What it is: Serverless computing is a model that enables code to run on cloud-based infrastructure without requiring it to be allocated to a server (virtual or physical). In Serverless Computing, instead of paying for the server your code runs on, you pay whenever the code is activated, which is to say, whenever your application (or function) is run.
What it does: Serverless Computing isn’t actually server-free computing. It’s simply running the running code on servers that belong to your cloud provider, not virtual servers you’ve rented from them. They take care of the provisioning and maintenance of computing resources, and you pay them for how often the code is used.

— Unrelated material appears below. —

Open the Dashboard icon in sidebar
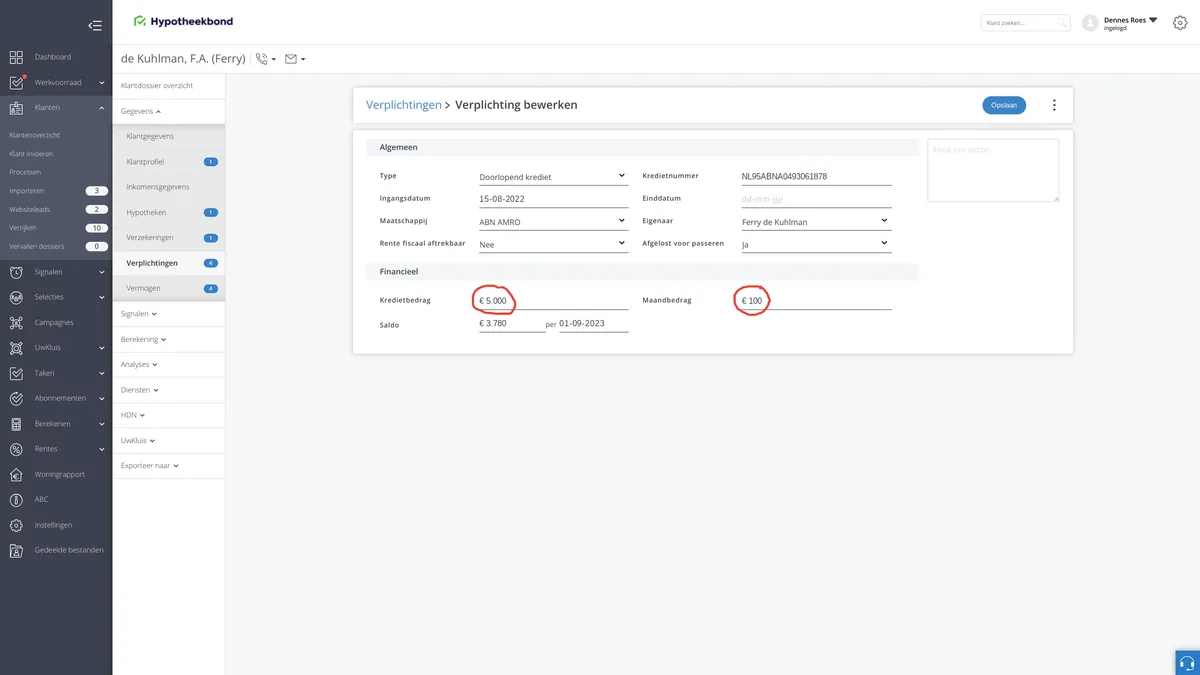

Why it matters: When you’re running a virtual server, you’re always paying for some capacity, whether or not you’re using it. So, if you have an application that runs occasionally, such as a web app that resizes uploaded images, you’re paying to host that application even when it’s not doing anything. However, with Serverless, you pay per use, which can be extremely economical, particularly for applications that only run in response to specific events. Serverless can also save money by reducing the time spent provisioning and maintaining computing resources. Additionally, code implemented with Serverless Computing scales instantly.
What to do about it: Consider asking your development team whether they’ve investigated the possibility of migrating program functions to Serverless Computing. Note that Serverless isn’t always the more economical or convenient choice and that a development team unaccustomed to Serverless Computing could face a steep learning curve.
- Can be cost-effective when compared to traditional cloud computing
- Saves time involved in provisioning and maintaining compute resources
- Creates applications or functions that can scale massively with demand
- Isn’t cost-effective for all applications
- Offered on a proprietary basis by cloud providers, making it difficult to integrate multiple cloud services in a single application
- Debugging and securing serverless applications can be more difficult
- Does not store application state – if this is required, it needs to be managed externally
Amazon is currently the biggest player in the Serverless Computing market, with AWS Lambda. Similar offerings are available from Microsoft, IBM, and Google. These services are fairly similar in pricing and core functionality. Since applications built on Serverless Computing often rely on other services offered by the cloud provider, preferences for one or another provider’s services could dictate the correct choice.
Case Study: Netflix
Netflix runs almost entirely on Amazon AWS, and relies on AWS Lambda Serverless Computing for intensive occasional processes. Notably, when film studios upload video, Lambda functions split the video into chunks and then begin the encoding process. Lambda also plays a part in Netflix’s security and backup functionality.